(Collection entries)
----

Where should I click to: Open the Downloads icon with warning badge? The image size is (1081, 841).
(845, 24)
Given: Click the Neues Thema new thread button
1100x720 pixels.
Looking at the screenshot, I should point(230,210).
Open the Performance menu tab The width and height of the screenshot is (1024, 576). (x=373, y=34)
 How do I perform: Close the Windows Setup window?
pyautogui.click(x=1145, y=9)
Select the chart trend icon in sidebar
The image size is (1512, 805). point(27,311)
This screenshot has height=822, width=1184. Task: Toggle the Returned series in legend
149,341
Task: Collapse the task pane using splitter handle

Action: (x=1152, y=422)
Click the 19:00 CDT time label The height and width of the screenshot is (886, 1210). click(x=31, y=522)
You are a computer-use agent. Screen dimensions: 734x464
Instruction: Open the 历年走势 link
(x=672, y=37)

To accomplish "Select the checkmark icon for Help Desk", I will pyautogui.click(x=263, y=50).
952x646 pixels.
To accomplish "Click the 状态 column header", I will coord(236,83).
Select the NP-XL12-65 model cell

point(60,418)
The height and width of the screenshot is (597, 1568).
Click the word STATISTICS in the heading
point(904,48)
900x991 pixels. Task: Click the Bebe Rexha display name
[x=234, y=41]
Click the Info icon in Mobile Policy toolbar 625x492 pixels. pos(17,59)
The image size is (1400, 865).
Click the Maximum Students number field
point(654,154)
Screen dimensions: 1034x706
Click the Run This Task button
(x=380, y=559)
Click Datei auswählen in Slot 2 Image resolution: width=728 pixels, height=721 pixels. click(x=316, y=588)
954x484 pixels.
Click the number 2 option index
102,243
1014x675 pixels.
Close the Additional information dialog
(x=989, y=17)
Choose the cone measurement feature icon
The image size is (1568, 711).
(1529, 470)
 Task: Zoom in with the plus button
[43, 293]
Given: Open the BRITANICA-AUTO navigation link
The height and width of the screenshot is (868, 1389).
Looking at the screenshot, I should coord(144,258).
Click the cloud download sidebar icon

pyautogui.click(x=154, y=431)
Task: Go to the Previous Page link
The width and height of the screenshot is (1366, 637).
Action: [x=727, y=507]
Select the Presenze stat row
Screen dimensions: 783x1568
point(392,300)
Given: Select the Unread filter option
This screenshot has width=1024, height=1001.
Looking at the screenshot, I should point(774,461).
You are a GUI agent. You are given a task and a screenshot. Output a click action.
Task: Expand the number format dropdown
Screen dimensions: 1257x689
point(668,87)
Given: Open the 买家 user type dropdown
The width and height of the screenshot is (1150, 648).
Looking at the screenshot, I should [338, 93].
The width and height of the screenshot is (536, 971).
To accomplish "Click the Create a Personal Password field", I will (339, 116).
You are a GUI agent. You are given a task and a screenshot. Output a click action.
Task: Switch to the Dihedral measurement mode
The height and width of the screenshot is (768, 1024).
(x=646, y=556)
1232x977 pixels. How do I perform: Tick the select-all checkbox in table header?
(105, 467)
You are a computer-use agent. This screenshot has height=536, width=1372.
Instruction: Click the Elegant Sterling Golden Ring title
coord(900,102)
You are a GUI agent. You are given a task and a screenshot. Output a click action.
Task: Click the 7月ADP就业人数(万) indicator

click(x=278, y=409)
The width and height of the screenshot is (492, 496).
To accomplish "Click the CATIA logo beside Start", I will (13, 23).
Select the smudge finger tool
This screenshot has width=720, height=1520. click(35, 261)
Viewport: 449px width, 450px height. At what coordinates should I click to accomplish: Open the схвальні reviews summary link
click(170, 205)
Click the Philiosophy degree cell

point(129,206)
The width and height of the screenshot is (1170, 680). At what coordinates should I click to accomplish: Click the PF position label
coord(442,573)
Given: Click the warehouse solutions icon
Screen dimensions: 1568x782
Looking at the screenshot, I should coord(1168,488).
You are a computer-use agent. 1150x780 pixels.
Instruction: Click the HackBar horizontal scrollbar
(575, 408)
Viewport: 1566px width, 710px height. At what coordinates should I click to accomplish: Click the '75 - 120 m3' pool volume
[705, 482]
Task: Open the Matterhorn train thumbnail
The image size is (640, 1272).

----

- [Task prompt] Output all of the records above exactly as they appear.

- [Result for this exercise]
Where should I click to: Open the Downloads icon with warning badge? The image size is (1081, 841).
(845, 24)
Given: Click the Neues Thema new thread button
1100x720 pixels.
Looking at the screenshot, I should point(230,210).
Open the Performance menu tab The width and height of the screenshot is (1024, 576). (x=373, y=34)
 How do I perform: Close the Windows Setup window?
pyautogui.click(x=1145, y=9)
Select the chart trend icon in sidebar
The image size is (1512, 805). point(27,311)
This screenshot has height=822, width=1184. Task: Toggle the Returned series in legend
149,341
Task: Collapse the task pane using splitter handle

Action: (x=1152, y=422)
Click the 19:00 CDT time label The height and width of the screenshot is (886, 1210). click(x=31, y=522)
You are a computer-use agent. Screen dimensions: 734x464
Instruction: Open the 历年走势 link
(x=672, y=37)

To accomplish "Select the checkmark icon for Help Desk", I will pyautogui.click(x=263, y=50).
952x646 pixels.
To accomplish "Click the 状态 column header", I will coord(236,83).
Select the NP-XL12-65 model cell

point(60,418)
The height and width of the screenshot is (597, 1568).
Click the word STATISTICS in the heading
point(904,48)
900x991 pixels. Task: Click the Bebe Rexha display name
[x=234, y=41]
Click the Info icon in Mobile Policy toolbar 625x492 pixels. pos(17,59)
The image size is (1400, 865).
Click the Maximum Students number field
point(654,154)
Screen dimensions: 1034x706
Click the Run This Task button
(x=380, y=559)
Click Datei auswählen in Slot 2 Image resolution: width=728 pixels, height=721 pixels. click(x=316, y=588)
954x484 pixels.
Click the number 2 option index
102,243
1014x675 pixels.
Close the Additional information dialog
(x=989, y=17)
Choose the cone measurement feature icon
The image size is (1568, 711).
(1529, 470)
 Task: Zoom in with the plus button
[43, 293]
Given: Open the BRITANICA-AUTO navigation link
The height and width of the screenshot is (868, 1389).
Looking at the screenshot, I should coord(144,258).
Click the cloud download sidebar icon

pyautogui.click(x=154, y=431)
Task: Go to the Previous Page link
The width and height of the screenshot is (1366, 637).
Action: [x=727, y=507]
Select the Presenze stat row
Screen dimensions: 783x1568
point(392,300)
Given: Select the Unread filter option
This screenshot has width=1024, height=1001.
Looking at the screenshot, I should point(774,461).
You are a GUI agent. You are given a task and a screenshot. Output a click action.
Task: Expand the number format dropdown
Screen dimensions: 1257x689
point(668,87)
Given: Open the 买家 user type dropdown
The width and height of the screenshot is (1150, 648).
Looking at the screenshot, I should [338, 93].
The width and height of the screenshot is (536, 971).
To accomplish "Click the Create a Personal Password field", I will (339, 116).
You are a GUI agent. You are given a task and a screenshot. Output a click action.
Task: Switch to the Dihedral measurement mode
The height and width of the screenshot is (768, 1024).
(x=646, y=556)
1232x977 pixels. How do I perform: Tick the select-all checkbox in table header?
(105, 467)
You are a computer-use agent. This screenshot has height=536, width=1372.
Instruction: Click the Elegant Sterling Golden Ring title
coord(900,102)
You are a GUI agent. You are given a task and a screenshot. Output a click action.
Task: Click the 7月ADP就业人数(万) indicator

click(x=278, y=409)
The width and height of the screenshot is (492, 496).
To accomplish "Click the CATIA logo beside Start", I will (13, 23).
Select the smudge finger tool
This screenshot has width=720, height=1520. click(35, 261)
Viewport: 449px width, 450px height. At what coordinates should I click to accomplish: Open the схвальні reviews summary link
click(170, 205)
Click the Philiosophy degree cell

point(129,206)
The width and height of the screenshot is (1170, 680). At what coordinates should I click to accomplish: Click the PF position label
coord(442,573)
Given: Click the warehouse solutions icon
Screen dimensions: 1568x782
Looking at the screenshot, I should coord(1168,488).
You are a computer-use agent. 1150x780 pixels.
Instruction: Click the HackBar horizontal scrollbar
(575, 408)
Viewport: 1566px width, 710px height. At what coordinates should I click to accomplish: Click the '75 - 120 m3' pool volume
[705, 482]
Task: Open the Matterhorn train thumbnail
The image size is (640, 1272).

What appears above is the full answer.